**YOUR OBJECTIVE:**
The reply should consist solely of the lines from the one that holds "278x342 pixels. Task: Click" through the last line of the material, reproduced exactly; no pictures belong in it.

**AVAILABLE DATA:**
━━━━

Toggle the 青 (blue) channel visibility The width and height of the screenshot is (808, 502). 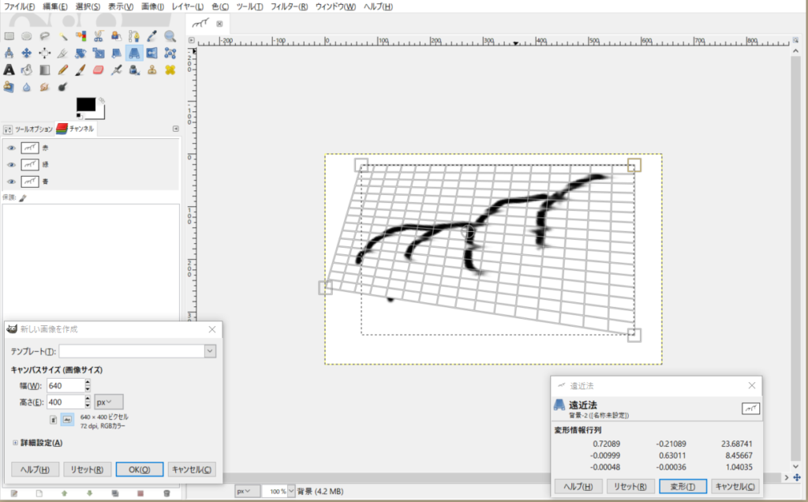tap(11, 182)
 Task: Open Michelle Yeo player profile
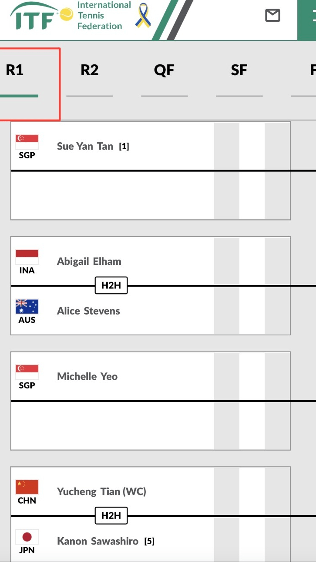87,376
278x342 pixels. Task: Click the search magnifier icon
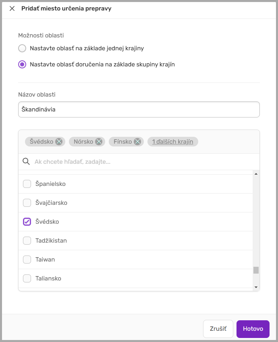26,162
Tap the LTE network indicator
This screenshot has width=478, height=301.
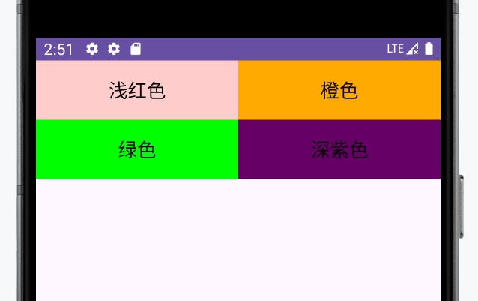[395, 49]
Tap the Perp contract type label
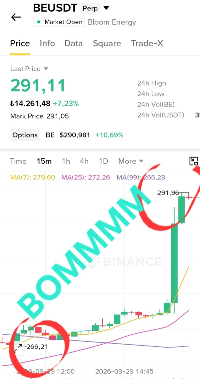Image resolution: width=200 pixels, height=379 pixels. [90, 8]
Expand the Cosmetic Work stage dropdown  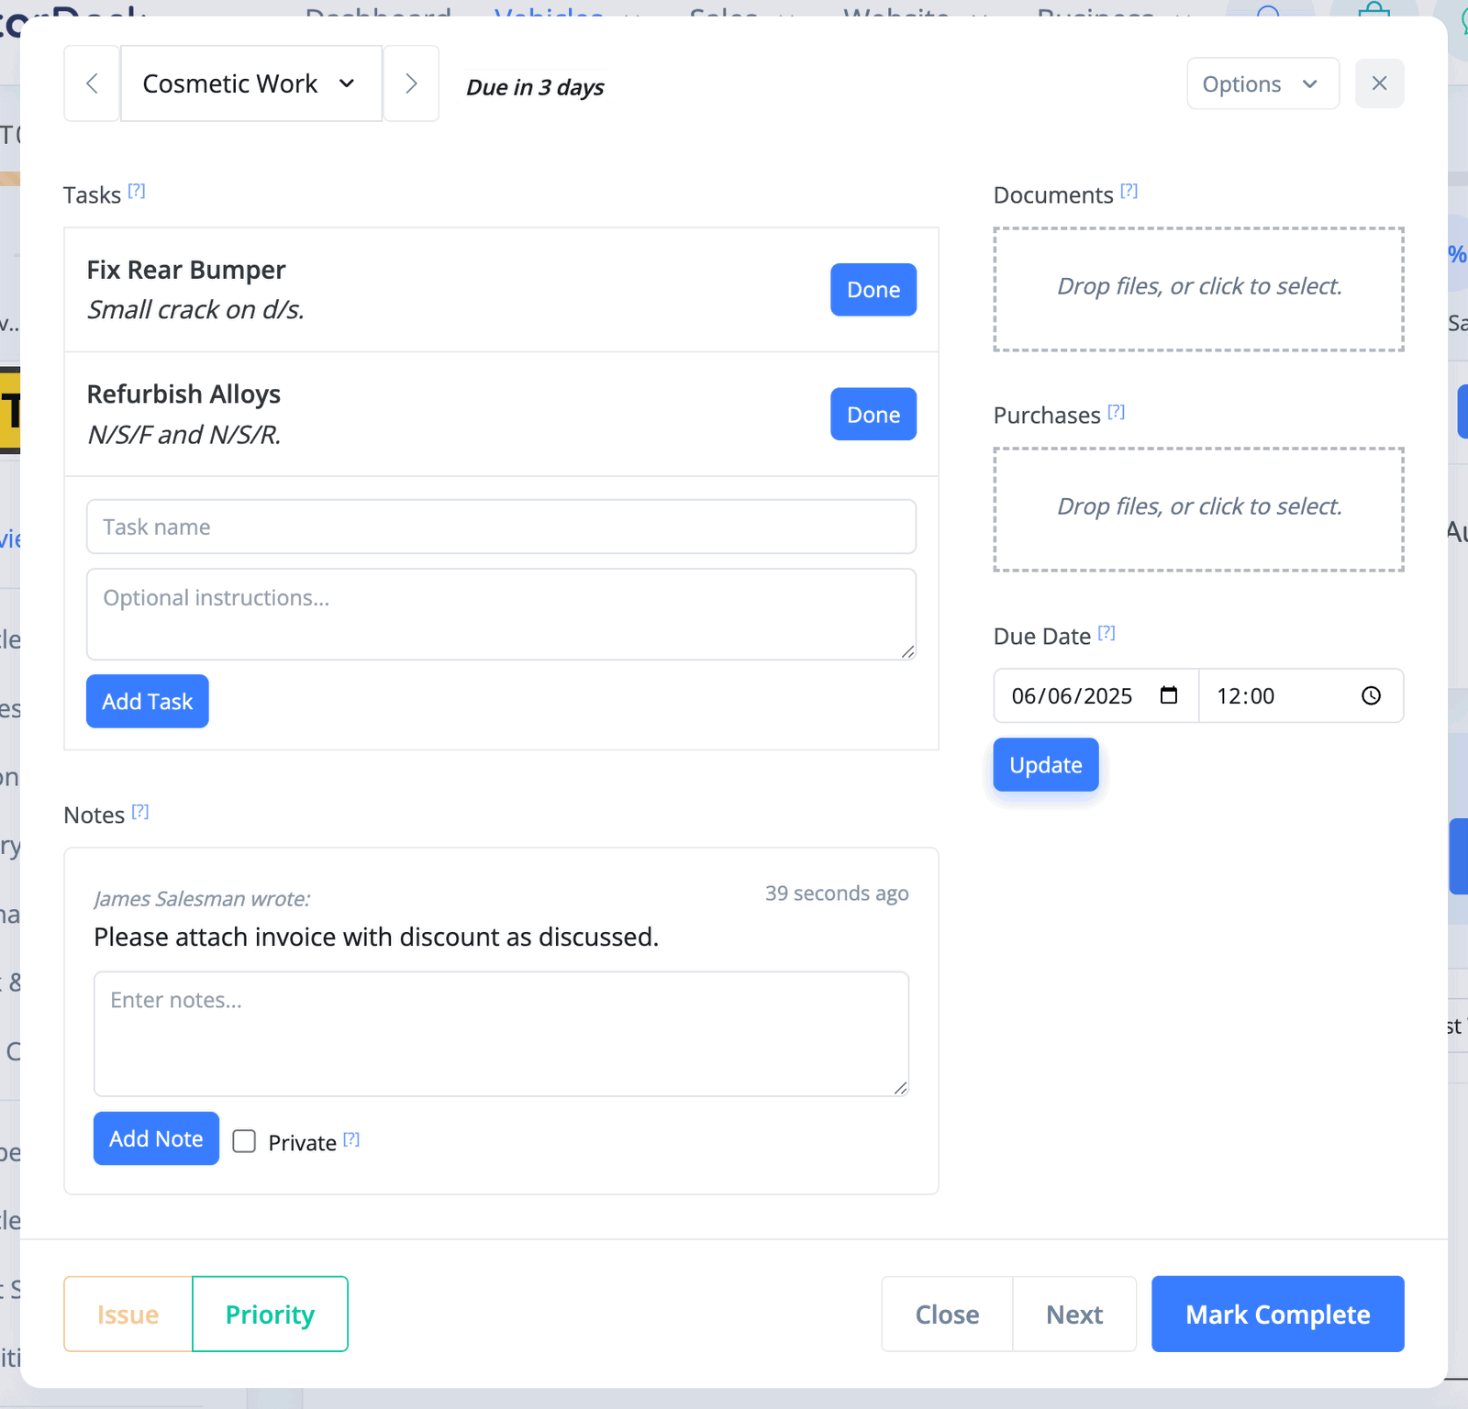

━━━━

**RESULT OF THIS TASK:**
278x342 pixels. Task: Click the search magnifier icon
26,162
Tap the LTE network indicator
This screenshot has width=478, height=301.
[395, 49]
Tap the Perp contract type label
Image resolution: width=200 pixels, height=379 pixels. [90, 8]
Expand the Cosmetic Work stage dropdown  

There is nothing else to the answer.